J’reprends m’course, j’fonce en plein sur l’gars au lance-croquette. J’vois l’peur, l’douleur dans ses yeux ! Ah ouais, t’as pigé chair molle, c’fini ! J’viens lui saisir l’tête dans m’main, et j’BAM ! J’le fracasse contre l’sol ! C’craque même pas, il fait juste qu’perdre s’couleurs !
Cette violence… C’chiant ! Ça m’énerve ! L’est où l’sang ? L’est où l’crâne qui s’casse ? J’veux voir sa tête exploser ! J’veux... On a compris, on a compris, tu aimes quand c’est dégueulace !

J’commence à ramasser l’gros tube, alors c’est c’trucs qui tire d’grenades ? Des roquettes oui, mais… Eh ! Attend ! L’utilise pas ! Si tu détruis encore plus le quartier de Jimbo, il ne va pas apprécier, vraiment pas apprécier ! J’regarde l’tube un bon moment. Eh, t’crois ? Ça c’reconstruit à l’fin non ? On peut pas s’marrer un peu ? J’veux détruire l’ville moi aussi ! Ça a l’air marrant ! Que ça se reconstruise ou pas, Jimbo tiens à l’image. Il te le fera payer Karg’, rigole pas avec ça…

Pfeuh ! J’mets l’tube dans m’dos, peut être utile quand même. J’me r’tourne, et j’vois l’deux potes qui arrivent.

« C’pas mal ton tir » qu’je dis en m’dirigeant vers l’blondinet. J’tends l’main pour lui mettre un coup dans l’épaule. « Je t’en dois une, eheh. »


Le regard qu’ils te lancent… Tu passes pour un suicidaire, Karg’, un foutu ork suicidaire. Mais qu’est-ce qu’on s’en fiche ? D’jà, tu l’as vu, personne peut crever. Et d’deux, j’avais un plan. T’avais un plan ? Contre une roquette ? Arrête un peu tes co…

Une bouboule d’feu vient d’éclater juste à côté d’nous ! Ça a failli faire flamber l’indien ! Eh bah ! Là-bas, un petit groupe est en train de faire de la magie. J’vais l’fumer ! Non ! Karg’ ! Ils sont trop loin, le temps que tu arrives jusqu’à eux, ils auront incanter d’autres sorts ! Raaaaah ! Laisse les contrebandiers faire ! Laisse-les tirer à distance !

J’commence à gueuler vers l’blondinet.

« J’vous couvre ! »

J’me met d’vant eux, et j’prends une grande, graaande inspiration. « TENEZ-BON L’CHAIRS MOLLES ! » qu’je rajoute pour l’deux copains.
C’est quoi cette sensation, qu’est-ce que tu as… Rah mais t’écoute jamais ! J’suis KARG’ORTH, L’ORK L’PLUS CHARISMATIQUE QUI EXISTE ! L’PLUS BEAU ! ET SI J’DIS D’TENIR BON, ILS TIENNENT BON !

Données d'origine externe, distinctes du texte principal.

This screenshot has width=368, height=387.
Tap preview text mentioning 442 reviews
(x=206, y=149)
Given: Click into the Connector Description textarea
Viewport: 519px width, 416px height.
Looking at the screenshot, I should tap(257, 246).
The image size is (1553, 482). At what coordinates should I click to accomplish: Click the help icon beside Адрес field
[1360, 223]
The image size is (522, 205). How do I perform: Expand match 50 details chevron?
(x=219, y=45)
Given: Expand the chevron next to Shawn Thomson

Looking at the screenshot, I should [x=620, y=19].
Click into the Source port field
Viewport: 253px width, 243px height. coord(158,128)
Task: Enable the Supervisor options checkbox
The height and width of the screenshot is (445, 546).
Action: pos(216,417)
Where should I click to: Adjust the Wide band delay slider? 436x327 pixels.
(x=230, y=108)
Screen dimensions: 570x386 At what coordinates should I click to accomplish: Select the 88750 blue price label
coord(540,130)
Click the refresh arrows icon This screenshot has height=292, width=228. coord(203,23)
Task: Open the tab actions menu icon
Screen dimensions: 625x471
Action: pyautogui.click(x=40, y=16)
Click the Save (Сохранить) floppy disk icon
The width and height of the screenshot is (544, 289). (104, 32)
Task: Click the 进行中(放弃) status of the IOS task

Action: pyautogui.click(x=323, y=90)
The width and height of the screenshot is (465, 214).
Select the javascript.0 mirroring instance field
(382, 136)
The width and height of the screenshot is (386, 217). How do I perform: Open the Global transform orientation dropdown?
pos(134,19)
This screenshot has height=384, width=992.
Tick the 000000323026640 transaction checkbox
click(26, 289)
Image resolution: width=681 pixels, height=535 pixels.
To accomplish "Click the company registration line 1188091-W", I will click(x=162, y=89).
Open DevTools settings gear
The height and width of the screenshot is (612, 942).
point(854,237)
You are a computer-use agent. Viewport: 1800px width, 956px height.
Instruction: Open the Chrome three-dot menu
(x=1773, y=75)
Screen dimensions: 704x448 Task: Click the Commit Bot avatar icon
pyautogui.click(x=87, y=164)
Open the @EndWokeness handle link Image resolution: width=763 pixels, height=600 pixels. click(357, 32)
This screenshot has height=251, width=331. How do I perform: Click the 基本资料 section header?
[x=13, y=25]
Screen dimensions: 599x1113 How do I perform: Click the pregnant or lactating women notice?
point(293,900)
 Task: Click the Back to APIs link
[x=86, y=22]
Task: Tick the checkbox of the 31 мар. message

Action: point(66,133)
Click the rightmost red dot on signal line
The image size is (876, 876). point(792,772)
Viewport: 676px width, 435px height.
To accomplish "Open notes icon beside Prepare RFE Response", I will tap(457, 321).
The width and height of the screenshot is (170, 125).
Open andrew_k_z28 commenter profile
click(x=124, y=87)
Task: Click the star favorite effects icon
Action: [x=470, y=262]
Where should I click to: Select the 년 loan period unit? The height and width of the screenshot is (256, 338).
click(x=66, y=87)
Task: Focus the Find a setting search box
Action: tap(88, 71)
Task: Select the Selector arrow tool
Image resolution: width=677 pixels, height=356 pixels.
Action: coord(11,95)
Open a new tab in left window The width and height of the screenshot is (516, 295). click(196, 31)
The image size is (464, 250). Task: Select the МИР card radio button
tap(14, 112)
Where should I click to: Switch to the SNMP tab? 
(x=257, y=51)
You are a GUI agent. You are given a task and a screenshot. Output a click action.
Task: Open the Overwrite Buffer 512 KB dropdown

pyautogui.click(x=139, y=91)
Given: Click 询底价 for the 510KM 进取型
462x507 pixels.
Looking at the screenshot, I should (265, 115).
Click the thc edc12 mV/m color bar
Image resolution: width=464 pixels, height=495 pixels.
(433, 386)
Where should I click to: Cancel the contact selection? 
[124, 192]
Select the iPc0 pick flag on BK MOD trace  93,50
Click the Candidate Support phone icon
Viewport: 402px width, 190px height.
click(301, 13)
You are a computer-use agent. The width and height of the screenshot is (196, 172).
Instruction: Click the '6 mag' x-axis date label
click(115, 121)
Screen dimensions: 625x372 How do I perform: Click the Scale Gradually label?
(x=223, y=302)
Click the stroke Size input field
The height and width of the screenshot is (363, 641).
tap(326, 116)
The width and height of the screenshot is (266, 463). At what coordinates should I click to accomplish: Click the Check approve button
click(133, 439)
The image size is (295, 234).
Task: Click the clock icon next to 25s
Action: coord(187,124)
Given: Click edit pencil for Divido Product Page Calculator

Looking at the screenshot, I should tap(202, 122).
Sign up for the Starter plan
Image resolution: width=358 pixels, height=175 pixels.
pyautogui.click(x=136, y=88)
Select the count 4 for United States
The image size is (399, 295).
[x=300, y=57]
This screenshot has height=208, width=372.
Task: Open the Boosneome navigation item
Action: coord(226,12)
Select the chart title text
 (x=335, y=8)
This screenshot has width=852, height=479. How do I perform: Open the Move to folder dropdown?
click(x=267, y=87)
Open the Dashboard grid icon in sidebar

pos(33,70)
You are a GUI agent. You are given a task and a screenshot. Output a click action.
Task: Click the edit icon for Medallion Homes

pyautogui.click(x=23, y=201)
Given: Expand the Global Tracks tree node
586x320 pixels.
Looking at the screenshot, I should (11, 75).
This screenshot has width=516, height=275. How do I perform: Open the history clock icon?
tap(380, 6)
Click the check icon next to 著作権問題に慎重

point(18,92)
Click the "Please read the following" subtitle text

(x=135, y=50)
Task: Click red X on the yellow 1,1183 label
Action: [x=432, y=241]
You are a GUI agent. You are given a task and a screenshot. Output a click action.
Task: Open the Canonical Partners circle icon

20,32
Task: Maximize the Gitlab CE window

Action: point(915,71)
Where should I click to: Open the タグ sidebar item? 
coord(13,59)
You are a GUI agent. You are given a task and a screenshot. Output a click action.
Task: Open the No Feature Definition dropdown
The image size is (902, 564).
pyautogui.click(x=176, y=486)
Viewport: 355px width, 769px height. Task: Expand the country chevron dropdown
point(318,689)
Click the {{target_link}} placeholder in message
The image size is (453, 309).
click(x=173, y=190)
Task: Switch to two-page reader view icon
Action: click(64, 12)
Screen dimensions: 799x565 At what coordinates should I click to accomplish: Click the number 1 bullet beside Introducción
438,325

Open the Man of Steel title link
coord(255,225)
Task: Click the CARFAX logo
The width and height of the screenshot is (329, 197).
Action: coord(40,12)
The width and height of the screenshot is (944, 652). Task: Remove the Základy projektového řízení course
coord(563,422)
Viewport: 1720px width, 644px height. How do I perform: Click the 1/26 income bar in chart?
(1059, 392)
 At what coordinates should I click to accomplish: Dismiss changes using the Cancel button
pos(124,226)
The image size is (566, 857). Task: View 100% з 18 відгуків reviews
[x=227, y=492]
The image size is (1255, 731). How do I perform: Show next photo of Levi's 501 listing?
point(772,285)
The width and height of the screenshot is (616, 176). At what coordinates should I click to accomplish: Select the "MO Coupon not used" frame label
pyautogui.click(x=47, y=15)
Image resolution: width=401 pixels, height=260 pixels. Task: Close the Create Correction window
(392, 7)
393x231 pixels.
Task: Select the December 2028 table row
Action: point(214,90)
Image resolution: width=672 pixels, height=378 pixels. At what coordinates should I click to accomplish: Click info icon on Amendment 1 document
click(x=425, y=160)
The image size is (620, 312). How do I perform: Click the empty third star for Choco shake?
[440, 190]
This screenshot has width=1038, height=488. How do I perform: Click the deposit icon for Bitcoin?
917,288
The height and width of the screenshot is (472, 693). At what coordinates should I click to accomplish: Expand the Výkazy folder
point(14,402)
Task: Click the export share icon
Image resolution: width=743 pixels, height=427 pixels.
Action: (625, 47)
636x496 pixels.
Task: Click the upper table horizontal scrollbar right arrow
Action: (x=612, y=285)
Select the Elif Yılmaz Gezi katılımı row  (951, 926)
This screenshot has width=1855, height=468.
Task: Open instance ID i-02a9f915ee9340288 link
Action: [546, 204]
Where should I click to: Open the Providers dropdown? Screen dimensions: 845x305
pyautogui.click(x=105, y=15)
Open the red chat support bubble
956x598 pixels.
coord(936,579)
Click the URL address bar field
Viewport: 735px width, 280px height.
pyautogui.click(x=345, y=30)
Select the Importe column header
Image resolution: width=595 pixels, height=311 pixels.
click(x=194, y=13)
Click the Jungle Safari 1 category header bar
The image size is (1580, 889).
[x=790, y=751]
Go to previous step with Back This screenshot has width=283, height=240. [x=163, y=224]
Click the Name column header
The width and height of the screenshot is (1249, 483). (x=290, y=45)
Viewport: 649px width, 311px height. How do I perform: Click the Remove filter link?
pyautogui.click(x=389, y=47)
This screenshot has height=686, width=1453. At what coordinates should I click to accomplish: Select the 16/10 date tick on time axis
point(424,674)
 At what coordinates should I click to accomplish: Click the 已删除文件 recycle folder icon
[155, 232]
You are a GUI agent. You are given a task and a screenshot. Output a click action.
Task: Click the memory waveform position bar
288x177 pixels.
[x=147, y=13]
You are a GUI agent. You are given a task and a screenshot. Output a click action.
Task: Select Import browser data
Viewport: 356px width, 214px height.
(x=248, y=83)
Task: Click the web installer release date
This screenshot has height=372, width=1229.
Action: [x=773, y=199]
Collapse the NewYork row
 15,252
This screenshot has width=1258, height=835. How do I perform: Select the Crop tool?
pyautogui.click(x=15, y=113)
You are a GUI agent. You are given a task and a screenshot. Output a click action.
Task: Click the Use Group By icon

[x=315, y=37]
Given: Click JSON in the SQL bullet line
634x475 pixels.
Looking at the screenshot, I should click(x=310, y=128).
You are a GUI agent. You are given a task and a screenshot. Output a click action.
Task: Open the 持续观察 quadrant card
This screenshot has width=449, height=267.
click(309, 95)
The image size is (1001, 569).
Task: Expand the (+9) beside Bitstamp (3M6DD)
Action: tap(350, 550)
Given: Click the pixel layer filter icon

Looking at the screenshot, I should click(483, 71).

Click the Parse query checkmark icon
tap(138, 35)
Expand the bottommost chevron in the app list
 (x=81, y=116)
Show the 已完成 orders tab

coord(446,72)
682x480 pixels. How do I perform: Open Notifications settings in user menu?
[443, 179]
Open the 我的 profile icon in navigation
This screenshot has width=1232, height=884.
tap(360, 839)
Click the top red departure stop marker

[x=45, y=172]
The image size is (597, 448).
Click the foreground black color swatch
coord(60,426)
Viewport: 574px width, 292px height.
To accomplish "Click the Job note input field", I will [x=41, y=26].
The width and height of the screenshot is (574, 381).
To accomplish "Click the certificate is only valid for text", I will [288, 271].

L’indien secoue la tête, comme si tes mots… C’est quoi ce délire, pourquoi il y a cette lueur verdâtre autours de lui ? C’est qu’ça marche, eheh !

AH ! Pas l’temps d’admirer combien m’voix est l’meilleure ! Y’a d’jà une boule d’feu qui arrive droit sur nous !
Karg’, elle arrive, KARG’ ! Qu’est-ce que tu fais, l’indien va se la prendre ! J’prend une grande, grande inspiration et…

« WAAAAAAAAAAAAAAAGGGHHHH ! » Je hurle et j’souffle l’plus fort possible sur l’boule d’feu !


Elle vient sérieusement de se faire repousser ? L’loup il peut souffler l’maisons. L’ork il souffle l’bouboule d’feu ! AH !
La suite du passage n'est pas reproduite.